Stuart Woods has a character in all these books named Stone Barrington. Barrington isn't all that intelligent. He isn't all that rich. He isn't even all that suave or fancy. In fact, he's dry. I can't find a true personality in there. But he's in all these books. He's a cop cum lawyer cum PI. And he has a lot of sex. With a lot of women. And happens to end up with a lot of money after a lot of action after a lot of not-so-much-is-going-on-with-the-case. The books end with a "well, there's that. Guess we'll just get the next one."

One thing that is on Stuart Woods' side? You can read this book during commercials and be guaranteed that something always happens.

Saturday, September 03, 2005

The Lake of Dead Languages, Carol Goodman

You really do have to hand it to that Alice and her book recommendations. I read this on the fly while up in Pennsylvania with Dave, the same weekend I finished up Barbara Vine's book. This book, though... now this knows how to blow you out of the water.

First things first, as the cover will tell you, this has the same mystery, the same aura about it that The Secret History, by Donna Tartt, did (which I reviewed back in July, 2004, I think). This time, the students are Latin, they are in high school, and something isn't quite right. After the not-quite-right turns deadly, one girl returns to her high school only now as a teacher and realized it's all happening again.

Excellent characters, excellent mystery, excellent way to draw it out and wait so you can hold your breath without annoyance, waiting to see what will happen next.

This is one of those books that made me want to write.

Friday, September 02, 2005

A Year by the Sea: Thoughts of an Unfinished Woman, Joan Anderson

A Year by the Sea was a last minute purchase decision made by my inner old person just wondering if I need some spiritual guidance at some point in my life. You have to admit: the thought of living a year at Cape Cod right by the water is pretty darned entrhalling. I love the water and winter is my favorite season, so having them together in one place means I'd freeze my ass off but the writing possibilities are amazing! The solitude of it could get to me, I suppose, but there's something attractive about having no choice and doing what Joan did: she worked in a fish market, she chopped wood, she had fishermen drop her off at islands for a whole day of sitting there or camping overnight, she did some crabbing. I can't help but think of it as fun. And she was in her fifties, married--just decided that she was going on a year-long vacation.

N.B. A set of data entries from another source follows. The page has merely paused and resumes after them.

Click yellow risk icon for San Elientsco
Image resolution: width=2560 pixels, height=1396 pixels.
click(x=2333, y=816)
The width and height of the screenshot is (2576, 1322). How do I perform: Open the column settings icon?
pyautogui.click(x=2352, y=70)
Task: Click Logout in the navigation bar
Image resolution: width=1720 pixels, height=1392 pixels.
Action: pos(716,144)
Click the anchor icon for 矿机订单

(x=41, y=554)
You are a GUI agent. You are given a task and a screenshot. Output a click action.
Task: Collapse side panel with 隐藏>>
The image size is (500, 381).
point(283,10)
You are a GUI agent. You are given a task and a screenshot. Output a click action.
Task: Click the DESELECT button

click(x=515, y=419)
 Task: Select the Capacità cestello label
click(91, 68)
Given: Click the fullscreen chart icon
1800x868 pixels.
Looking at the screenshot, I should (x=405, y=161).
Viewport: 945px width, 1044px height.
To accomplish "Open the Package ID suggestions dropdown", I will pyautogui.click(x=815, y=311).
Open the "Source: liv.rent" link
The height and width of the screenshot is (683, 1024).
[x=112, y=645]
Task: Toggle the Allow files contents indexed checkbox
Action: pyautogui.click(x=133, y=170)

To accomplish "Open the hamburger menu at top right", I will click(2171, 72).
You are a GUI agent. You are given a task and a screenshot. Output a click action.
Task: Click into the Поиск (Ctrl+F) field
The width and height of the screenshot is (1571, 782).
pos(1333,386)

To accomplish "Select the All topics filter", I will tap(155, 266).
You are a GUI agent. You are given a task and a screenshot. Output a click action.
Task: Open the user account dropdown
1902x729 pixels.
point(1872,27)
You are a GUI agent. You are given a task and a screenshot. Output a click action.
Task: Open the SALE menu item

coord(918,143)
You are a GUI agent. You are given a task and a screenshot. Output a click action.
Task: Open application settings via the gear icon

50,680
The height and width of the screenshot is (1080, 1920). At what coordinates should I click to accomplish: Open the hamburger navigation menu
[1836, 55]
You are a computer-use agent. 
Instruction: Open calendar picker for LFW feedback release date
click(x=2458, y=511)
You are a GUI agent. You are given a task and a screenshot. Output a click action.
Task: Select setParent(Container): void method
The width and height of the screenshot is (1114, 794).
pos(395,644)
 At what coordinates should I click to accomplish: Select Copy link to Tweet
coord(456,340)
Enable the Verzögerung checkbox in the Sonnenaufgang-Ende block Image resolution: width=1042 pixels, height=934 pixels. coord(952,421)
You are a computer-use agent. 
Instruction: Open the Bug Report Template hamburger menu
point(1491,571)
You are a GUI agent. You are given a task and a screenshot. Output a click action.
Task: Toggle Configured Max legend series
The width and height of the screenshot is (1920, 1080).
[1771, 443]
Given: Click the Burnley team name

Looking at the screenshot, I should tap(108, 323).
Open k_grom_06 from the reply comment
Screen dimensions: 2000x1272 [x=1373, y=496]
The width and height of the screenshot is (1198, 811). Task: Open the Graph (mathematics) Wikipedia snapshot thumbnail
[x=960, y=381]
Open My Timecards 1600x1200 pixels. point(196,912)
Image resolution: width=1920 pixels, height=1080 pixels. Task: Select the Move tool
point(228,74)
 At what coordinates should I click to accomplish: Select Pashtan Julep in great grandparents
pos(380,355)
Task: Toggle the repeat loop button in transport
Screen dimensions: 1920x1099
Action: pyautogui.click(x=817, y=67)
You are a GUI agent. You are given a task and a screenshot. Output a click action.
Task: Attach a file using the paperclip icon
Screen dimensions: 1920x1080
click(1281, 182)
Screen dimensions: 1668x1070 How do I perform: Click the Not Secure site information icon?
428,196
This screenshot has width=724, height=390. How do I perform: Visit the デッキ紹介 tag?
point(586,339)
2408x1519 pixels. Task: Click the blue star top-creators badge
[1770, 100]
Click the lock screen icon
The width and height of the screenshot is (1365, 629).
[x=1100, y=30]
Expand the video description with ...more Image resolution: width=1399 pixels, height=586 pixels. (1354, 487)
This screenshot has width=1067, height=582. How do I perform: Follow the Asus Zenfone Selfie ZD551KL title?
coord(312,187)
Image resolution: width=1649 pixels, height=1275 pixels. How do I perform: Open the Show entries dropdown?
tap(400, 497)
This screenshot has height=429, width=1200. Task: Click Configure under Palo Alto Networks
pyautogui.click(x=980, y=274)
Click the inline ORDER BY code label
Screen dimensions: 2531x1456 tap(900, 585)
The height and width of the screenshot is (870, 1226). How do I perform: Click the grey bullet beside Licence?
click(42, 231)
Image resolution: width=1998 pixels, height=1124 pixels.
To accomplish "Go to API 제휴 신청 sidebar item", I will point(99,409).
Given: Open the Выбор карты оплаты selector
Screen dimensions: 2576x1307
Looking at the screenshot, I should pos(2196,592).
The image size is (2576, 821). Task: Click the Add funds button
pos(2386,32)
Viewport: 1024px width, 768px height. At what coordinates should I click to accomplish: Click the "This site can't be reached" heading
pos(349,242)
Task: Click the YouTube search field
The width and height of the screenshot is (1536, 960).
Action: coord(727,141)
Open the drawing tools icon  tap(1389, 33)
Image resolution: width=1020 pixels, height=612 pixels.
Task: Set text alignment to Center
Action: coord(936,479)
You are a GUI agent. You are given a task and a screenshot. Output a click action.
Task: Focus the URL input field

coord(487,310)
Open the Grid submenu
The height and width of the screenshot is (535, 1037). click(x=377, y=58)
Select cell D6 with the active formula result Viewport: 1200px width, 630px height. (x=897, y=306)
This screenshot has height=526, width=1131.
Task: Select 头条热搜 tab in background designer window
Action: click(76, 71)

Thursday, September 01, 2005

The Chimney Sweeper's Boy, Barbara Vine

This novel was recommended to me by Ellen, my voracious reader of a mother who knows a good story when she sees one. So as soon as I had finished The BK, I picked it up. The story is about a gruff older man whose only affection is for his daughters. He's a best selling author, dies suddenly of a heart attack, and the truth of them all just falls out. Ursula, the mother, the wife--nothing more. We find that her husband the author was really just an asshole who loved to steal the children's attention, pretend she didn't exist except for the necessary eggs needed to produce children. The daughters, Sarah and Hope, up and coming, forget about their mother and focus only on what their father left them with: nothing. They don't even consider going home for Christmas because if their father is dead, then there's nothing there. No reason to go home. The layers in this book are fascinating, amazing. You feel for each of them while wanting to slap them uncontrollably. Sarah has a relationship with a man who turns her on by treating her like shit in front of other people and once it's done, they rush out back and topple on each other like rhinos in heat. Meanwhile, she complete misses the misogyny with which her father treated her mother.

That part of the novel is what fascinated me the most. The gist, however, is uncovering the man who made this family. Sarah is asked by her father's editor to write a biography about the man. She finds, first, that he is not who he said he is. Different name, different history, and a lot of secrets. It was a great book.